In a ruling that hits pause on Tulare’s push for new industrial growth, a Tulare County judge on Friday ordered the City of Tulare to follow the California Environmental Quality Act before approving cold-storage and other industrial facilities, and voided the city’s 2024 zoning update that had allowed those uses to be permitted by right. The decision is the latest turn in a years-long fight between residents of the nearby Matheny Tract and city officials over where heavy industry and refrigerated warehouses can be built.
According to a press release from the Office of the Attorney General, the Superior Court of Tulare County found that the Zoning Ordinance Update violated CEQA and directed the city to rescind its approval and complete environmental review before any future approvals under that update. Attorney General Rob Bonta also highlighted the decision publicly; in a post on Rob Bonta on X he called the ruling a win for Matheny Tract residents and for environmental justice.
How the case got here
The state sued Tulare in January 2025 after the city adopted a comprehensive zoning update that critics argued let large cold-storage warehouses move forward by right, with limited public notice or required mitigation.
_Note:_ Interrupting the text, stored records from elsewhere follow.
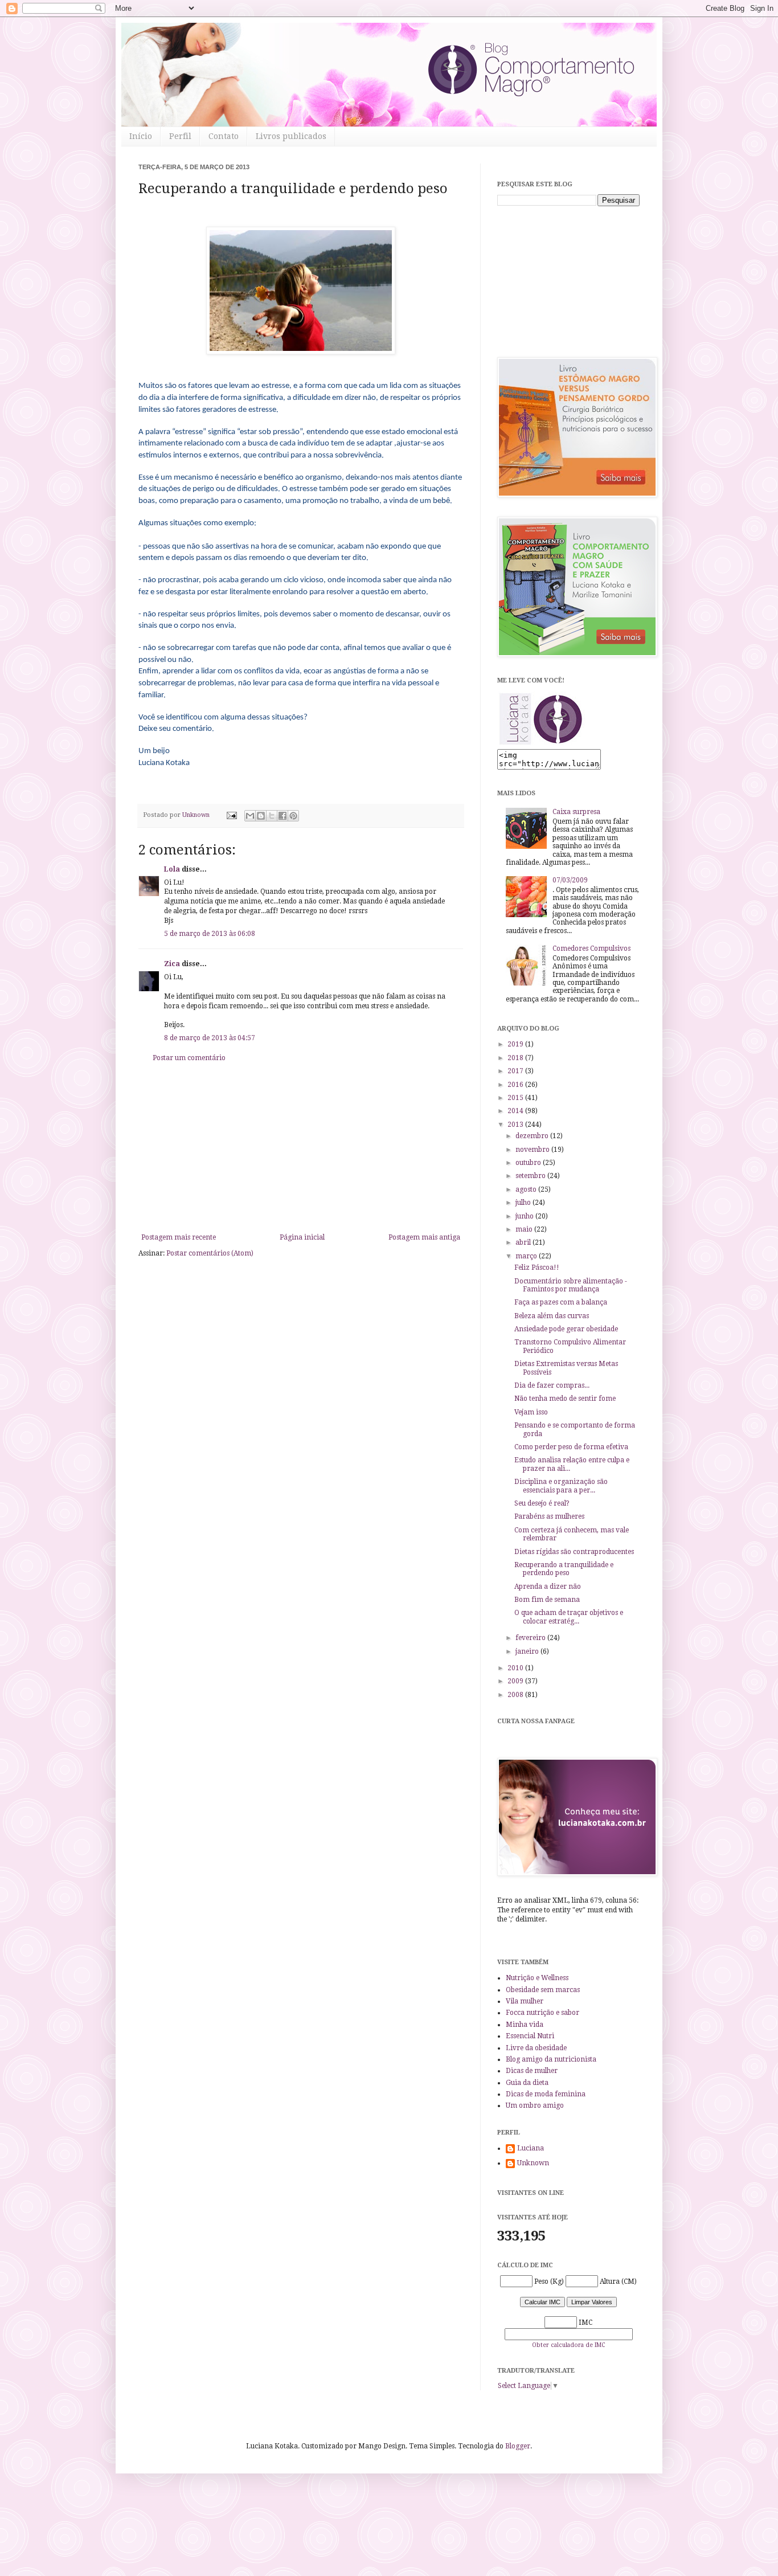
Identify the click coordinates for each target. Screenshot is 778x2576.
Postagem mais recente (178, 1237)
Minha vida (524, 2025)
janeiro (527, 1651)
Local reporting at the time outlined how community groups and labor unions joined the legal challenge; GV Wire has background on the consolidated lawsuits.
Why Matheny Tract residents pushed back
State filings and the court record emphasize that Matheny Tract, a historically segregated neighborhood now home to roughly 1,000 people, sits directly next to Tulare’s industrial parcels and already faces elevated pollution burdens. The Attorney General’s office and the court pointed to evidence that refrigerated trucks’ transport refrigeration units, or TRUs, emit fine particulate matter and nitrogen oxides and can increase cancer and other health risks. The Attorney General’s statement and filings summarize those concerns. For additional context on TRU pollution and policy, the California Air Resources Board has tightened TRU rules and is pushing turnover to zero-emission refrigeration units to reduce near-source harms, as detailed by CARB.
City response and local context
Tulare city officials have previously disputed the state’s claims, arguing that the zoning update did not change long-standing permitted uses and pointing to earlier planning and infrastructure work tied to Matheny Tract. Local coverage of the original lawsuit captured the city manager’s position that Tulare had followed state law and would consider bringing in specialized legal counsel to defend the ordinance; that response was reported in the San Joaquin Valley Sun. From here, the city can either seek appellate review or restart the zoning process in line with CEQA requirements.
Legal implications
The court’s order requires Tulare to void its contested approval of the 2024 Zoning Ordinance Update and to carry out CEQA review, including any needed environmental analyses and mitigation, before granting approvals under that update. CEQA litigation typically runs through writs of mandate and can be appealed to higher courts, and appellate rules and exhaustion doctrines shape when and how those disputes are reviewed, as legal precedent explains.
What this could mean beyond Tulare
Advocates say the ruling underscores that by-right permitting cannot serve as a blanket workaround for environmental review when substantial public health impacts are foreseeable. Developers and cities across the Central Valley and elsewhere are likely to watch whether Tulare’s next steps involve shifting to conditional uses, adding mitigation measures, or tightening siting rules to limit transport refrigeration unit operations near homes and other sensitive communities.